▶ _BRIEF_: In the listing below, every entry should be duplicated exactly.

*** EXERCISE MATERIALS ***

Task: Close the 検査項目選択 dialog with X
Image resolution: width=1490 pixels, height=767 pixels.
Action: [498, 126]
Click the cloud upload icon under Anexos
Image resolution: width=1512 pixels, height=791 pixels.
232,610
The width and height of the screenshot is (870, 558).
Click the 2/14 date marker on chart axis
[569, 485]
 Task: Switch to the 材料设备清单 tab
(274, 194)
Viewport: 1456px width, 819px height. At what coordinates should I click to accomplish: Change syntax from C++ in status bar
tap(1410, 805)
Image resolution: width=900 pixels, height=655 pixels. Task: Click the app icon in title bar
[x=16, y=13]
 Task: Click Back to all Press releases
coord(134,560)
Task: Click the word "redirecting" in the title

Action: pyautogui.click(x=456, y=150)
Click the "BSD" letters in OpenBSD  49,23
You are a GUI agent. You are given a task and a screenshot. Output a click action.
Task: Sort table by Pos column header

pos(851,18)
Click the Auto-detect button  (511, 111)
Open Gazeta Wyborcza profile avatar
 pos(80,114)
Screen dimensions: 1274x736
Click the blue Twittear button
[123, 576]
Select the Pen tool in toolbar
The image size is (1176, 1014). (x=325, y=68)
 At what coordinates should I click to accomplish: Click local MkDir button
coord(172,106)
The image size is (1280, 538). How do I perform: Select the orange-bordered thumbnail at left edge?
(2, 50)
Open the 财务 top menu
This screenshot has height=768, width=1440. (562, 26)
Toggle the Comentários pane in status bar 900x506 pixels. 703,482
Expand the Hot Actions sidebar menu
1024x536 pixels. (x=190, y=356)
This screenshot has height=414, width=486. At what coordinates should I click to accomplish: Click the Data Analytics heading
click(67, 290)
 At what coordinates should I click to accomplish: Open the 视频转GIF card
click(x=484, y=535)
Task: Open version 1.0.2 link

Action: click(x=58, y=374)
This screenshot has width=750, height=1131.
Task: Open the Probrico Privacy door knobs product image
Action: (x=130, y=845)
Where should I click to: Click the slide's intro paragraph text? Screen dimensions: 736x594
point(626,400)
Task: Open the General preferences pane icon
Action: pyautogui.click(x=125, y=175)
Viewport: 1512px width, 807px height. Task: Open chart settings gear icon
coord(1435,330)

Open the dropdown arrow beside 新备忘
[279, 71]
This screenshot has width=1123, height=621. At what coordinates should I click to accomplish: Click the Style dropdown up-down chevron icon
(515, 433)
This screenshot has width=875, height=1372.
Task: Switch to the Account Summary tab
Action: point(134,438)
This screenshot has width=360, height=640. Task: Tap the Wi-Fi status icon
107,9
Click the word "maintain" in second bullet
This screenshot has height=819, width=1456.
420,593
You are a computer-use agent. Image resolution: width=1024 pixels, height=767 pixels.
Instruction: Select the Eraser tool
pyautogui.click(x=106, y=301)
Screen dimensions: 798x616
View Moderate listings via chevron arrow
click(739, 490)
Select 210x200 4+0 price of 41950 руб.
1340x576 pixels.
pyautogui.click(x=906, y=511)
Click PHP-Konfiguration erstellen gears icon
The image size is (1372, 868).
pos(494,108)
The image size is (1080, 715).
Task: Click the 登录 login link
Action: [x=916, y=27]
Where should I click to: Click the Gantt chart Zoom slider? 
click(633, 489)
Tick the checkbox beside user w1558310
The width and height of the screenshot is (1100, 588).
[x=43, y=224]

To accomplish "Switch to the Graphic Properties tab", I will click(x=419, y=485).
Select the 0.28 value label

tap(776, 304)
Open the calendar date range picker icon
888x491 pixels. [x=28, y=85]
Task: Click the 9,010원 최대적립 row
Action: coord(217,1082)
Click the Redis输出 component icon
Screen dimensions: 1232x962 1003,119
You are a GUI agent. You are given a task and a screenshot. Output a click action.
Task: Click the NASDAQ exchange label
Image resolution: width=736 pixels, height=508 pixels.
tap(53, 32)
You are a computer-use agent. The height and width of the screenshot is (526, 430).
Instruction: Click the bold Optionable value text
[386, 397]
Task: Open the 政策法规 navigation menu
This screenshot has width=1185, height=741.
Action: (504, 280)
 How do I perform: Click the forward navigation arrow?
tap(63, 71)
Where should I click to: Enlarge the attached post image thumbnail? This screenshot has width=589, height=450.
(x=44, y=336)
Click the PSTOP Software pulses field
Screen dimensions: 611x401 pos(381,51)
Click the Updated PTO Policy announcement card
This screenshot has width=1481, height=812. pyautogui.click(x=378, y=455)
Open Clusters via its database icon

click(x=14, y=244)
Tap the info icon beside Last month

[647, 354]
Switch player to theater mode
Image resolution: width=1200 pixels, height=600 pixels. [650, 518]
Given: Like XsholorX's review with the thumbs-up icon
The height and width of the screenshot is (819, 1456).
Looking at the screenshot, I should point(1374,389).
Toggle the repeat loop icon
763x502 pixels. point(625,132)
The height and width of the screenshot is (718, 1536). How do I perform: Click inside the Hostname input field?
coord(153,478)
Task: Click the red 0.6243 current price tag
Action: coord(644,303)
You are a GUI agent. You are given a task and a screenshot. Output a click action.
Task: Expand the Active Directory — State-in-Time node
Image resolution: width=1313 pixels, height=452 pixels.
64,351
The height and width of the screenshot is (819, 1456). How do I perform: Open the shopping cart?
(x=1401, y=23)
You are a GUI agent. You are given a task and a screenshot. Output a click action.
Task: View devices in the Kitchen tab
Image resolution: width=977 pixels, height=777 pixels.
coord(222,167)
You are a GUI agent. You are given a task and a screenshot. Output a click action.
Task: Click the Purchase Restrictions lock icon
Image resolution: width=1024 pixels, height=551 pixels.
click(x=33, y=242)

*** End of EXERCISE MATERIALS ***

▶ _ANSWER SECTION_:
Task: Close the 検査項目選択 dialog with X
Image resolution: width=1490 pixels, height=767 pixels.
Action: [498, 126]
Click the cloud upload icon under Anexos
Image resolution: width=1512 pixels, height=791 pixels.
232,610
The width and height of the screenshot is (870, 558).
Click the 2/14 date marker on chart axis
[569, 485]
 Task: Switch to the 材料设备清单 tab
(274, 194)
Viewport: 1456px width, 819px height. At what coordinates should I click to accomplish: Change syntax from C++ in status bar
tap(1410, 805)
Image resolution: width=900 pixels, height=655 pixels. Task: Click the app icon in title bar
[x=16, y=13]
 Task: Click Back to all Press releases
coord(134,560)
Task: Click the word "redirecting" in the title

Action: pyautogui.click(x=456, y=150)
Click the "BSD" letters in OpenBSD  49,23
You are a GUI agent. You are given a task and a screenshot. Output a click action.
Task: Sort table by Pos column header

pos(851,18)
Click the Auto-detect button  (511, 111)
Open Gazeta Wyborcza profile avatar
 pos(80,114)
Screen dimensions: 1274x736
Click the blue Twittear button
[123, 576]
Select the Pen tool in toolbar
The image size is (1176, 1014). (x=325, y=68)
 At what coordinates should I click to accomplish: Click local MkDir button
coord(172,106)
The image size is (1280, 538). How do I perform: Select the orange-bordered thumbnail at left edge?
(2, 50)
Open the 财务 top menu
This screenshot has height=768, width=1440. (562, 26)
Toggle the Comentários pane in status bar 900x506 pixels. 703,482
Expand the Hot Actions sidebar menu
1024x536 pixels. (x=190, y=356)
This screenshot has height=414, width=486. At what coordinates should I click to accomplish: Click the Data Analytics heading
click(67, 290)
 At what coordinates should I click to accomplish: Open the 视频转GIF card
click(x=484, y=535)
Task: Open version 1.0.2 link

Action: click(x=58, y=374)
This screenshot has width=750, height=1131.
Task: Open the Probrico Privacy door knobs product image
Action: (x=130, y=845)
Where should I click to: Click the slide's intro paragraph text? Screen dimensions: 736x594
point(626,400)
Task: Open the General preferences pane icon
Action: pyautogui.click(x=125, y=175)
Viewport: 1512px width, 807px height. Task: Open chart settings gear icon
coord(1435,330)

Open the dropdown arrow beside 新备忘
[279, 71]
This screenshot has width=1123, height=621. At what coordinates should I click to accomplish: Click the Style dropdown up-down chevron icon
(515, 433)
This screenshot has width=875, height=1372.
Task: Switch to the Account Summary tab
Action: point(134,438)
This screenshot has width=360, height=640. Task: Tap the Wi-Fi status icon
107,9
Click the word "maintain" in second bullet
This screenshot has height=819, width=1456.
420,593
You are a computer-use agent. Image resolution: width=1024 pixels, height=767 pixels.
Instruction: Select the Eraser tool
pyautogui.click(x=106, y=301)
Screen dimensions: 798x616
View Moderate listings via chevron arrow
click(739, 490)
Select 210x200 4+0 price of 41950 руб.
1340x576 pixels.
pyautogui.click(x=906, y=511)
Click PHP-Konfiguration erstellen gears icon
The image size is (1372, 868).
pos(494,108)
The image size is (1080, 715).
Task: Click the 登录 login link
Action: [x=916, y=27]
Where should I click to: Click the Gantt chart Zoom slider? 
click(633, 489)
Tick the checkbox beside user w1558310
The width and height of the screenshot is (1100, 588).
[x=43, y=224]

To accomplish "Switch to the Graphic Properties tab", I will click(x=419, y=485).
Select the 0.28 value label

tap(776, 304)
Open the calendar date range picker icon
888x491 pixels. [x=28, y=85]
Task: Click the 9,010원 최대적립 row
Action: coord(217,1082)
Click the Redis输出 component icon
Screen dimensions: 1232x962 1003,119
You are a GUI agent. You are given a task and a screenshot. Output a click action.
Task: Click the NASDAQ exchange label
Image resolution: width=736 pixels, height=508 pixels.
tap(53, 32)
You are a computer-use agent. The height and width of the screenshot is (526, 430).
Instruction: Click the bold Optionable value text
[386, 397]
Task: Open the 政策法规 navigation menu
This screenshot has width=1185, height=741.
Action: (504, 280)
 How do I perform: Click the forward navigation arrow?
tap(63, 71)
Where should I click to: Enlarge the attached post image thumbnail? This screenshot has width=589, height=450.
(x=44, y=336)
Click the PSTOP Software pulses field
Screen dimensions: 611x401 pos(381,51)
Click the Updated PTO Policy announcement card
This screenshot has width=1481, height=812. pyautogui.click(x=378, y=455)
Open Clusters via its database icon

click(x=14, y=244)
Tap the info icon beside Last month

[647, 354]
Switch player to theater mode
Image resolution: width=1200 pixels, height=600 pixels. [650, 518]
Given: Like XsholorX's review with the thumbs-up icon
The height and width of the screenshot is (819, 1456).
Looking at the screenshot, I should point(1374,389).
Toggle the repeat loop icon
763x502 pixels. point(625,132)
The height and width of the screenshot is (718, 1536). How do I perform: Click inside the Hostname input field?
coord(153,478)
Task: Click the red 0.6243 current price tag
Action: coord(644,303)
You are a GUI agent. You are given a task and a screenshot. Output a click action.
Task: Expand the Active Directory — State-in-Time node
Image resolution: width=1313 pixels, height=452 pixels.
64,351
The height and width of the screenshot is (819, 1456). How do I perform: Open the shopping cart?
(x=1401, y=23)
You are a GUI agent. You are given a task and a screenshot. Output a click action.
Task: View devices in the Kitchen tab
Image resolution: width=977 pixels, height=777 pixels.
coord(222,167)
You are a GUI agent. You are given a task and a screenshot. Output a click action.
Task: Click the Purchase Restrictions lock icon
Image resolution: width=1024 pixels, height=551 pixels.
click(x=33, y=242)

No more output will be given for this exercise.